At the beginning of the year, I moved teams at Amazon to the Alexa Smart Home SLU team. I spent some time ramping up on the inner workings and workflows for building voice interfaces at Alexa, and also started reading NLP (natural language processing) papers again. It's a lot of fun to get back to NLP, and having lots of flashbacks to my bachelors in AI.

Besides work-related resources, I also looked into some data engineering tools (e.g., Hadoop), did some tinkering at my own "Smart" Home - are 6 smart speakers on 45 m^2 too many? - and got quite a lot of reading done.

Alexa ring animations

As a small, fun project, I wrote a small Arduino sketch to simulate the various animations used on Alexa devices' LED rings. You can now buy small WS2812B LED rings and attach Alexa's characteristic funky LEDs to any smart (?) device. At the same time, I also flashed my physical development Echo to show rainbow LED animations. Because, why not.

OpenFrameworks & Deep Face

I built an artsy, physical interface showing an eye as face for our Smart Home system. The interface is a tribute to A Space Odyssey's HAL 9000. It has a single red eye, made out of of thousands of tiny particles. The particles react to events in the home, change their colour to mimic lights in the house, react to touch and sound, and generally just look like a pretty creepy eye, staring at you.

I built the project with OpenFrameworks, a creative coding framework written in C++, which has easy bindings with OpenGL, OpenCV, OSC, and many other C++ libraries.
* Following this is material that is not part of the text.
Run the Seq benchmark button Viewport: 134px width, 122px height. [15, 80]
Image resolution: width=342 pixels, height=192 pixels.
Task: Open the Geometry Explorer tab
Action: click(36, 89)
This project was an excuse to dive into OpenFrameworks, read its documentation, and generally just to experiment and have fun with a bunch of libraries interfacing with both hardware and software.

I wrote more about this project on this page. You can also read my overview of creative coding tools here.

Hadoop

I've used Hadoop for searching logs at Amazon, but wanted to know more about the inner workings of Hadoop itself. I followed this coursera course, which gave an overview of the basics of HDFS, YARN, the MapReduce framework, and Spark. It wasn't very practical, though, so I also worked through this udacity course to run some more examples. I also read a large chunk of Hadoop - The Definitive Guide, which actually was pretty good and included details on the (Java) API for various components. After that, it was just a matter of picking large datasets and run some basic analyses on a large AWS EMR cluster.

The whole Hadoop ecosystem is a bit overwhelming, with many choices of additional components to run beyond Hadoop itself. However, almost all components are extensible (in Java), and there are plenty of options when the MapReduce paradigm is too primitive for your problem.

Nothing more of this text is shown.